Well, so much for stringing some wins together. The Yankees lost 8-4 to the Royals on Saturday night, making a spirited comeback in the middle innings before the pitching staff coughed it up an inning later. The Bombers have lost seven of their last eleven games. Let’s recap:
- Phlops: David Phelps has now allowed 18 runs and 32 base-runners in his last 17.2 innings following his latest masterpiece. Five of the first six Royals reached base to start the second inning (the only out was a sac bunt) to give the Royals a quick 3-0 lead, then five of the first seven reached in the sixth inning to plate four more runs.
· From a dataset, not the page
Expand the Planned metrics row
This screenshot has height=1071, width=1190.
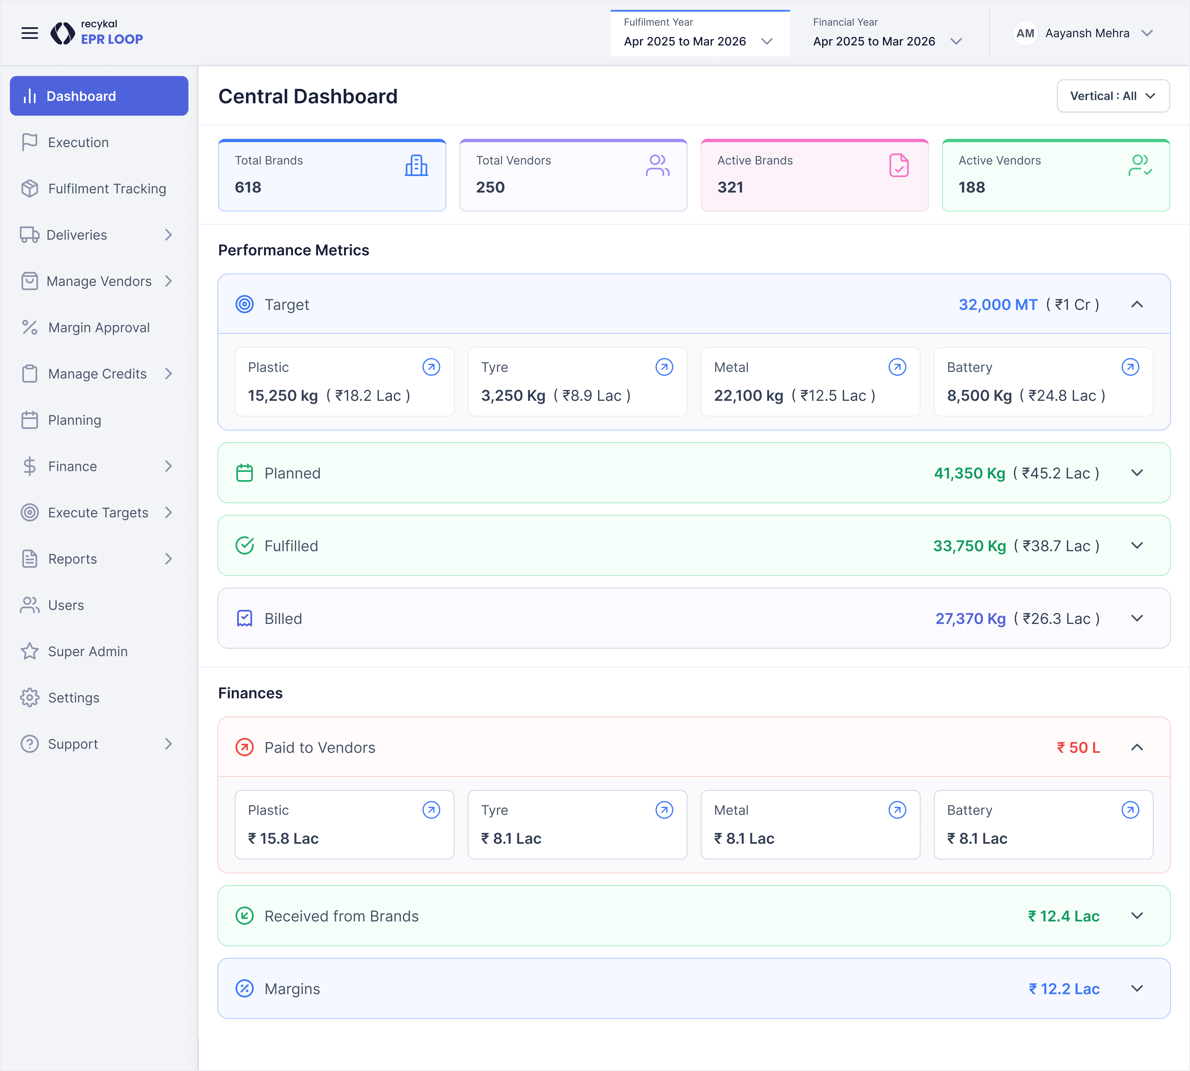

Salvador Perez’s three-run homer was the big blow. Phelps allowed seven runs on ten hits and two walks in 5.2 innings, and five of those hits went for extra-bases.
- Comeback: Danny Duffy came out of the gate throwing gas, 96-98 all night, and it looked like the Yankees had little chance against him. They did string together a two-out rally in the sixth, with Carlos Beltran‘s double and Yangervis Solarte‘s single driving in three runs. Derek Jeter singled and Mark Teixeira walked in the inning. After that, seven of the next eight Yankees made outs. The rally was cool while it lasted.
- Leftovers: The Yankees did plate a garbage time run in the ninth on Solarte’s double and Brian Roberts‘ ground out. Teases … Matt Daley served up a monster solo homer to Eric Hosmer and Jose Ramirez threw a scoreless inning, so the usual late-inning guys got a night off … Jacoby Ellsbury had two singles and extended his hitting streak to 12 games … Beltran’s double was his first and only hit since coming off the DL … Alfonso Soriano went 0-for-3 with two strikeouts. He’s gotta go. Totally cooked.
MLB.com has the box score and video highlights, FanGraphs some other stats, and ESPN the updated standings. Veterans Hiroki Kuroda and James Shields will match up on Sunday afternoon in the third game of this four-game set.